La couverture nous indique que « l'auteur » aurait séjourné aux Etats-Unis comme lecteur d'Université, ce qui le désignait pour être le lecteur absolu, celui qui « entre les pans de livres, peut se frayer un passage, laisser aller la main sur le dos des reliures, s'en remettre au hasard ». Lecteur d'Indiana, roman de George Sand, la romancière travestie, la femme-homme, il s'introduit dans le signifiant Indiana : l'Inde, l'été indien, l'Indre, la rue de Pondichéry et Calcutta (jeu bien connu), l'état d'Indiana aux U.S.A., Diane, et Diane le fait glisser vers arc, qui ouvre sur parc, Marc, car, archanges, Arkansas, Parker (le stylo-détective), etc.

Mais, travestie, George Sand fait aussi pénétrer dans le travesti, l'inversion (inversion dont l'anagramme sera la figuration : par exemple Jacob inversé donne Bocage, le refoulé-nature du texte-culture), dont le lieu fantasmatique se situe au nord-ouest de Londres : Middlesex. D'où, par un ébranlement général du sens, l'érotisation frénétique et dominée du texte.

Car il n'est pas un mot, pas une phrase de Passage qui ne soit à double entente. Renaud Camus ne peint pas l'être du sens, mais son passage. Les connotations sexuelles finissent par nous entraîner dans une sarabande hallucinatoire où, lecteur, je crois percevoir le retour en force de mon refoulé. J'entends l'écho confus du sexe dans le texte, tandis qu'elle aussi « la semence se répand au bruit d'une page qui tourne ».

En transit

« Il faut éviter toute friction. Hélas, Tom est à peine blanchi qu'on découvre son inversion ». Entendons, et entendons-le avec nos oreilles, que le texte, veut éviter toute fiction. Que pour cela la page passe par le blanc. Et que, inversé, TOM devient MOT. Ce n'est qu'un exemple parmi mille de cette signifiante généralisée qui nous fait lire le nom de Raymond Roussel accolé à l'Inde dans une phrase comme : « Rousse, elle a un fort accent allemand : Bon, dis, chéri, je crois qu'il serait temps ». Si la représentation (l'effet de réel) continue, il s'agit pourtant de la subvertir par tous les moyens et en particulier par la citation, Passage étant fait pour un quart de passages tirés d'auteurs pour la plupart contemporains. A mesure que le livre avance, l'effet se recule. Le texte se resserre autour des mots-patrons, des mots-générateurs qui produisent le passage à l'infini du sens. Essentiellement la citation est là pour mettre en question une prétendue nature du texte, tout texte n'étant jamais qu'un prétexte. La citation c'est la fonction-dandysme de l'écriture. Les phrases mêmes de « l'auteur » deviennent à leur tour des citations, ce qui nous introduit dans un espace de langue proprement utopique où tout est permis. Du lecteur (mais tous les « personnages » de ce livre sont des lecteurs) retiré dans une Université des U.S.A. on dit qu'il est exilé, et cet exil figure bien celui du lecteur lisant Passage, exilé de son langage quotidien mais peut-être aux portes d'un autre royaume (Eden-Garden), si grand qu'on ne peut y « surveiller, de tous côtés, chacun des arcanes du sens ».

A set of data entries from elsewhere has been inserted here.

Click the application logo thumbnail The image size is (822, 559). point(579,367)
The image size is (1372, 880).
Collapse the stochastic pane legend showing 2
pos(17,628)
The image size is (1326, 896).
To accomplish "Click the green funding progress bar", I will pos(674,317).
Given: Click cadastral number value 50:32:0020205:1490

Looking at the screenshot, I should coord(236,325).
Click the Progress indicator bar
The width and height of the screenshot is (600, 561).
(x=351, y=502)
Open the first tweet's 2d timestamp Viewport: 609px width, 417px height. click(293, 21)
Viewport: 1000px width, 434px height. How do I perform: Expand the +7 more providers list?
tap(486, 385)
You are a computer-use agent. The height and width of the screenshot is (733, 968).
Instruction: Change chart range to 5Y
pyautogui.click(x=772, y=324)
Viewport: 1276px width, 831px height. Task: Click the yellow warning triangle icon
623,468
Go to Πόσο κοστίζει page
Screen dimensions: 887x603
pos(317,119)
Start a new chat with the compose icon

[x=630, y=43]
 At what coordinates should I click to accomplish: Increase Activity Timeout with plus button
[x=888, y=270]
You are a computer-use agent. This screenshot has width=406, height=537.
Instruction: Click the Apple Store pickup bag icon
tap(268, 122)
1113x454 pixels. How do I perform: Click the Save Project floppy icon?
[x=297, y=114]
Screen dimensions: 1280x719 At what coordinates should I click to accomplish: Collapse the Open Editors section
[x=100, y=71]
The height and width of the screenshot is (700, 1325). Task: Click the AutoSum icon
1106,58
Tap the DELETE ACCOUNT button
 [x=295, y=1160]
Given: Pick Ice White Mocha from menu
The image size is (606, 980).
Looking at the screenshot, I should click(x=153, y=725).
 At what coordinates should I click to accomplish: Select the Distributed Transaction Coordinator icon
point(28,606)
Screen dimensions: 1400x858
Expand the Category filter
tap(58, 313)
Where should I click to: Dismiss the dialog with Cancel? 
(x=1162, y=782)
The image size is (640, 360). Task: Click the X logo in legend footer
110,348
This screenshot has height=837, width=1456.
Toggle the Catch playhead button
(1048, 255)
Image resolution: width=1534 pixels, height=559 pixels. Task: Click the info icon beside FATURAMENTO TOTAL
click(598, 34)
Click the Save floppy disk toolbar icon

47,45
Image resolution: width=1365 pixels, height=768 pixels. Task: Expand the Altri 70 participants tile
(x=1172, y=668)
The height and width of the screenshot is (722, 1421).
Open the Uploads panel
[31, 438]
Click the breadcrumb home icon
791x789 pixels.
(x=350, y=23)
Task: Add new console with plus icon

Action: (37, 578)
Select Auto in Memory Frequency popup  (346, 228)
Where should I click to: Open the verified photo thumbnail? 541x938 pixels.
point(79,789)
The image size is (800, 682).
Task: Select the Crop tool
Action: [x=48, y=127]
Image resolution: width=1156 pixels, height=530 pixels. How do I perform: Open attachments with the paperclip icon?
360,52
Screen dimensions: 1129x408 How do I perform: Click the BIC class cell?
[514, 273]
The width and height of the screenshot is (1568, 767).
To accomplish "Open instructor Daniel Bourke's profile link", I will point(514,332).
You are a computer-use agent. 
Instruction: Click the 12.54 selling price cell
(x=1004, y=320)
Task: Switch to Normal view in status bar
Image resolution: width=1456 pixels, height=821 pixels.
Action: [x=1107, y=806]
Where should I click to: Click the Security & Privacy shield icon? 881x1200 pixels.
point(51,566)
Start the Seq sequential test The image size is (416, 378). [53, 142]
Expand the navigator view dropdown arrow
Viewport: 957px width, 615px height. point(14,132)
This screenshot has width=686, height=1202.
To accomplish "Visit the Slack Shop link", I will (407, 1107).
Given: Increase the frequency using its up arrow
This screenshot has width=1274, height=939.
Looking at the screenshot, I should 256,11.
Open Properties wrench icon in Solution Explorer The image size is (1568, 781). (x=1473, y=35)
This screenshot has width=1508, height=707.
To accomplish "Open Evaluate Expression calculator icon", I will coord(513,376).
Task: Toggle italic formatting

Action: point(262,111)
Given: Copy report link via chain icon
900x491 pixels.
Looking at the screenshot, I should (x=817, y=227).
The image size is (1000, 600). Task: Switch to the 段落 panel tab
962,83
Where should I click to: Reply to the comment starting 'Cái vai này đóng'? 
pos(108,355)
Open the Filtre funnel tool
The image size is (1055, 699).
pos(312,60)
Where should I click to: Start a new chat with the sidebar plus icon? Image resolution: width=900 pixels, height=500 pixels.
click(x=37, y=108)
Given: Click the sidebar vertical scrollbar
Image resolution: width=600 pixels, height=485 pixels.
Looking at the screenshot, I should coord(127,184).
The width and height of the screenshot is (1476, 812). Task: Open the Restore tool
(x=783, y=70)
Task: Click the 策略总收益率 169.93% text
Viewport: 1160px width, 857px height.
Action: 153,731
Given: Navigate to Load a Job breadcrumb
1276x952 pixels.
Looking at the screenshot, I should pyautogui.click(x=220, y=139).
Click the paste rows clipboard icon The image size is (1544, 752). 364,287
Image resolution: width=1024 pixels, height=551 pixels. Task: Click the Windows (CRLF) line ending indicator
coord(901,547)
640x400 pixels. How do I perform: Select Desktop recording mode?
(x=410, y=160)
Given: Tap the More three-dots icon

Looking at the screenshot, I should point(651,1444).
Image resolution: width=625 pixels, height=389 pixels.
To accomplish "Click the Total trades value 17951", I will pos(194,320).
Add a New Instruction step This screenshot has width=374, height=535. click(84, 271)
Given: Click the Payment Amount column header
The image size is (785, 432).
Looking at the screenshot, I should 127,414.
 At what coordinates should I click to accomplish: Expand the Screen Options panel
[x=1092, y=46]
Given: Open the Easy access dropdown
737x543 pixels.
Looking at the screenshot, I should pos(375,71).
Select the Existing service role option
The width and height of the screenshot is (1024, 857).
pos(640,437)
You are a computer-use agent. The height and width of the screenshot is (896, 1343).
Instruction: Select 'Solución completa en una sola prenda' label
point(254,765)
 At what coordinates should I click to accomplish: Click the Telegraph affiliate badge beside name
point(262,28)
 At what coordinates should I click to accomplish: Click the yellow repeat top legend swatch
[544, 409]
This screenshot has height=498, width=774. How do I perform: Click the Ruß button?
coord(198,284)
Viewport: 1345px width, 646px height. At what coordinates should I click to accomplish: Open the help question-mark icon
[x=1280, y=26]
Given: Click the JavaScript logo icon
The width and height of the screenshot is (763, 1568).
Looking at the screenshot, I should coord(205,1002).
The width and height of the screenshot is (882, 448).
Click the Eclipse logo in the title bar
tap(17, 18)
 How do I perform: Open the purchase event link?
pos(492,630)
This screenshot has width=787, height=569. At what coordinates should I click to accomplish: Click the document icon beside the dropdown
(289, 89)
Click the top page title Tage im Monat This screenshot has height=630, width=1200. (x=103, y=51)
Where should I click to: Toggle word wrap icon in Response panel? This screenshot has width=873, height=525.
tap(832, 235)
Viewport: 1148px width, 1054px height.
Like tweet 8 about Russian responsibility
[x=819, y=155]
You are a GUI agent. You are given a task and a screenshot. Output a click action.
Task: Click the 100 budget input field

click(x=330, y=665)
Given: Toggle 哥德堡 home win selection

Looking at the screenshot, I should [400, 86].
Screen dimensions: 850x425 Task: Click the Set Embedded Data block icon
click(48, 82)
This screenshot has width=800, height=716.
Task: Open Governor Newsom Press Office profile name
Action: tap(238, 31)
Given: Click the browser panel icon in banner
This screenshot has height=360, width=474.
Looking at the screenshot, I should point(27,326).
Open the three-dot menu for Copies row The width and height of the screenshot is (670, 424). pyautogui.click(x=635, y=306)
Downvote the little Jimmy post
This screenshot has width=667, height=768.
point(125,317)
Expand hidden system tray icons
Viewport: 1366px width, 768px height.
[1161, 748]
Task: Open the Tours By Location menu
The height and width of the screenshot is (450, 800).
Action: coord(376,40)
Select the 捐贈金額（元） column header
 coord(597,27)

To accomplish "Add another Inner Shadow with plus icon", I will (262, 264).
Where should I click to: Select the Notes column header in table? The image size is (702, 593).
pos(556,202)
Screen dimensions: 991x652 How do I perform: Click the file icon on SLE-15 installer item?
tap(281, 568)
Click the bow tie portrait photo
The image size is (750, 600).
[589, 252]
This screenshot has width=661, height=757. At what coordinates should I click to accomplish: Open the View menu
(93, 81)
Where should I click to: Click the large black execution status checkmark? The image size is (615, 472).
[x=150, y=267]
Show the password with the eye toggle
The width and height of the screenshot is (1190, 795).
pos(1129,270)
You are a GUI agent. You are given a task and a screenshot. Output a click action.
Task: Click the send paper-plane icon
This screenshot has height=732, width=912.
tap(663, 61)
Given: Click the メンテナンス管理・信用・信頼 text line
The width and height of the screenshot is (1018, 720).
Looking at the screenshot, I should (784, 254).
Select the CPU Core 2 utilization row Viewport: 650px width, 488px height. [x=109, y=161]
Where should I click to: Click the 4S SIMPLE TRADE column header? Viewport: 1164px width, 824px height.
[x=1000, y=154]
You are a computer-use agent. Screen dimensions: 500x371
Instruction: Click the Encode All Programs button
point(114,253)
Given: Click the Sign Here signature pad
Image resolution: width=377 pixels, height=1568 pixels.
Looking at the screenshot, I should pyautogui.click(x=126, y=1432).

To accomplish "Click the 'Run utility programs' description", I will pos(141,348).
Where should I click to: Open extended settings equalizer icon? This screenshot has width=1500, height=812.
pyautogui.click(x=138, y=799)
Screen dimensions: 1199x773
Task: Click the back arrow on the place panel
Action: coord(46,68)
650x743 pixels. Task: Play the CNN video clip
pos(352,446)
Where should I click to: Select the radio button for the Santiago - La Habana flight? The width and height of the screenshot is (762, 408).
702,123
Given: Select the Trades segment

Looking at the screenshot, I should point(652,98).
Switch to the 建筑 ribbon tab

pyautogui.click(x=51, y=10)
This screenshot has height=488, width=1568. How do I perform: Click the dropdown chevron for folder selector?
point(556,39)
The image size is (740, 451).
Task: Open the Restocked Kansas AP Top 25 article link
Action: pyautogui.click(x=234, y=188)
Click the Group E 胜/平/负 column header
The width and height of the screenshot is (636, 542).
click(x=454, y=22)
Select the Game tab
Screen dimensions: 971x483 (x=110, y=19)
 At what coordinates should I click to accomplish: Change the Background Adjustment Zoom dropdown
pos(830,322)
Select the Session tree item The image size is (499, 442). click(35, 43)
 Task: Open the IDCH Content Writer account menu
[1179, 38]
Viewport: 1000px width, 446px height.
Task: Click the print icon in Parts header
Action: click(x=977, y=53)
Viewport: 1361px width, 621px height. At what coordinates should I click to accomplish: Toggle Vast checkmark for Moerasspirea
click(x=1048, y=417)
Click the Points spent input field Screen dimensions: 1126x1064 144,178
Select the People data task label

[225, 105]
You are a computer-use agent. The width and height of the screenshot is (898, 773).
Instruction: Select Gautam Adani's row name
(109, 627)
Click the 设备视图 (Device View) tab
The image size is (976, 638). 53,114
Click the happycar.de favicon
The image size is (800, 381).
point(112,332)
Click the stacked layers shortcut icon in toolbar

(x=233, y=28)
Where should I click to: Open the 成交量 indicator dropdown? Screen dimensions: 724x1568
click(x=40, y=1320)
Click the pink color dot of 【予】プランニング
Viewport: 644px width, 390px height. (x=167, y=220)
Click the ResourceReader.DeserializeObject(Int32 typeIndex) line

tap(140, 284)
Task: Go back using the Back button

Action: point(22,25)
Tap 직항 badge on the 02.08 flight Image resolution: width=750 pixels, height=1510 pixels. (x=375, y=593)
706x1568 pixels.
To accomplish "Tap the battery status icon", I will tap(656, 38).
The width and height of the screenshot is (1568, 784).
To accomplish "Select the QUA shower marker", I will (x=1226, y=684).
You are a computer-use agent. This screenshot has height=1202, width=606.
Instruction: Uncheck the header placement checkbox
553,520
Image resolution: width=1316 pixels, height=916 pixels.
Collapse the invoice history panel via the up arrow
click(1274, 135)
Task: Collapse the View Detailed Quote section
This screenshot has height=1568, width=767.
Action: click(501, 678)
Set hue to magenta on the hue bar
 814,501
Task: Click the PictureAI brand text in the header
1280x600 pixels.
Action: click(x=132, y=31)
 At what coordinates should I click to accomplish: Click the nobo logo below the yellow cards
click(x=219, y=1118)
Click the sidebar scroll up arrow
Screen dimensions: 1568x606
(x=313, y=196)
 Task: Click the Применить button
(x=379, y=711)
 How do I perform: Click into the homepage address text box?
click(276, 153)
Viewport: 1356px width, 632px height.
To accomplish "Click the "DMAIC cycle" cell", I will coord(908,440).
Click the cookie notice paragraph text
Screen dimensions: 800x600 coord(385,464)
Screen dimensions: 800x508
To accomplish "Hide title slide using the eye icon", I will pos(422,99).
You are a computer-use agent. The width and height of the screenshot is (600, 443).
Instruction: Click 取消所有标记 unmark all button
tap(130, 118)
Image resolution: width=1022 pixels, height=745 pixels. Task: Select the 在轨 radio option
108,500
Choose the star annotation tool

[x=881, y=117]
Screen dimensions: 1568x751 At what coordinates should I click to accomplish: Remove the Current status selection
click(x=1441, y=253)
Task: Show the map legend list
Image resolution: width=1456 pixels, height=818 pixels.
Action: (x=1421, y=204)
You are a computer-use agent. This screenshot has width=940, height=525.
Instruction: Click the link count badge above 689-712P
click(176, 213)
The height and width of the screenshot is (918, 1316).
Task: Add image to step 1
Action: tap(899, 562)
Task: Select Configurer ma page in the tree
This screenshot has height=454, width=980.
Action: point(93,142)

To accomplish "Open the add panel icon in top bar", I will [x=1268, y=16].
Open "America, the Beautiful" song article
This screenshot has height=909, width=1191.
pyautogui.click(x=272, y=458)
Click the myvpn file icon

Le plaisir qu'on retirera de cette lecture sera précisément lié à cette attention flottante que l'on saura porter à l'extraordinaire duplicité des signes, à leur transit perpétuel, et à cet échange sans conclusion, celui-là même du tennis qui sert de métaphore-clé au livre, des mots entre les bandes blanches de la vie.